Компанию моему отцу вот уже много лет составляет старая глупая собака, носящая не слишком красивую кличку Меркентайл. Всякий раз, когда к нему приходят гости, Мерк, которая, постарев, стала очень похожа на колли, поднимает страшный переполох. Единственным оправданием отцу, выбравшему ей такую кличку, служит то, что в 1986 году я выиграл у канадца Клиффа Торбурна Меркентайл Кредит Снукер Классик.
Это был великолепный матч, судьба которого решилась в контровой. При счете 12-12 мне нужен был один снукер, чтобы сохранить шансы на титул, а на столе уже оставались только розовый и черный.
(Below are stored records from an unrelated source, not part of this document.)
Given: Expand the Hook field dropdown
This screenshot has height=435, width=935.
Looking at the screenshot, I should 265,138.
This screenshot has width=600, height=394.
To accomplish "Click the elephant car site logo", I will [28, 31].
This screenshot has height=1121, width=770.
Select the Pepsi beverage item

Сейчас, как всем известно, нельзя ставить снукер на одном черном, но делать это за единственным оставшимся шаром, когда на кону столько денег и победа – тоже далеко не плевое дело. Но я справился и выиграл матч на черном. Это было радостное событие, однако такие матчи изматывают независимо от результата. Поэтому, вернувшись домой, я решил пойти расслабиться с друзьями.
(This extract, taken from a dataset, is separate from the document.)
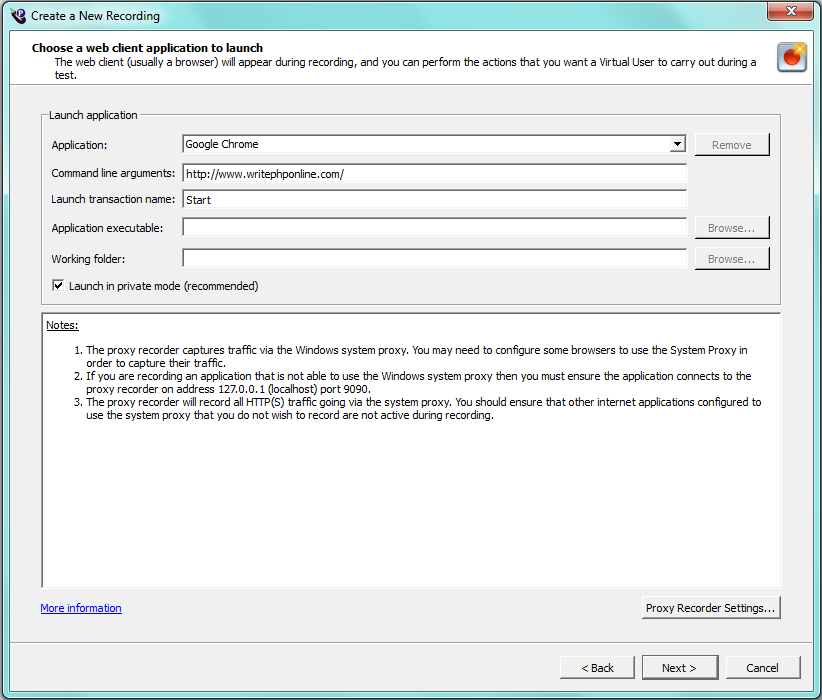Viewport: 822px width, 700px height.
Task: Proceed with the Next button
Action: pyautogui.click(x=678, y=668)
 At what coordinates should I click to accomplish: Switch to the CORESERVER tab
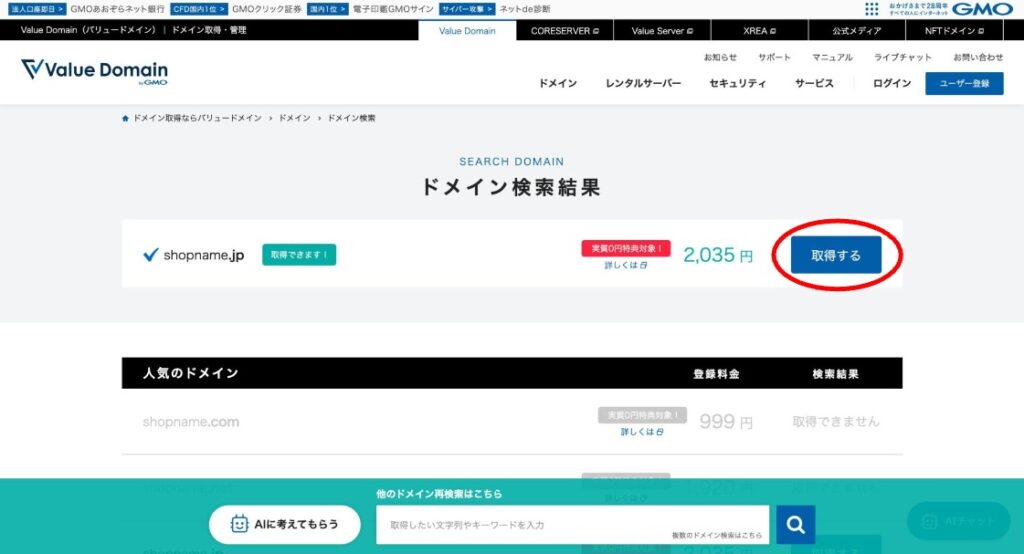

Выходя из неизвестно какого по счету паба, я увидел маленького щенка, привязанного к фонарному столбу куском старой веревки. Погода была ужасной, и бедное маленькое существо сильно дрожало. Если к собаке применимо понятие «сирота», то это был именно тот случай. Я подошел к щенку, он сразу же заскулил и начал подпрыгивать у моих ног. Отвязав веревку, я сунул его под свое пальто, чтобы он согрелся. А потом щенок лизнул мне лицо, и все – дороги назад уже не было.
За исключением, конечно, дороги назад в паб, чтобы узнать, нет ли среди его посетителей хозяина собаки, и пропустить рюмочку, пока я звоню домой.
«Мам, я тут щенка нашел, он замерз до смерти…», – начал я.
«И я так полагаю, ты хочешь, чтобы он остался у нас, Джимми?»
«Ну, ма-ам…», – попытался подлизаться я.
«Хорошо, приноси его. Но я ничего не обещаю».
Мамы уже нет с нами, но 12 лет спустя старая Мерк до сих пор составляет отцу компанию, в окружении семейных фотографий и со всем тщанием охраняет снукерные трофеи, которые я выиграл, когда еще был просто парнем из Тутинга в «Sarf London(1)».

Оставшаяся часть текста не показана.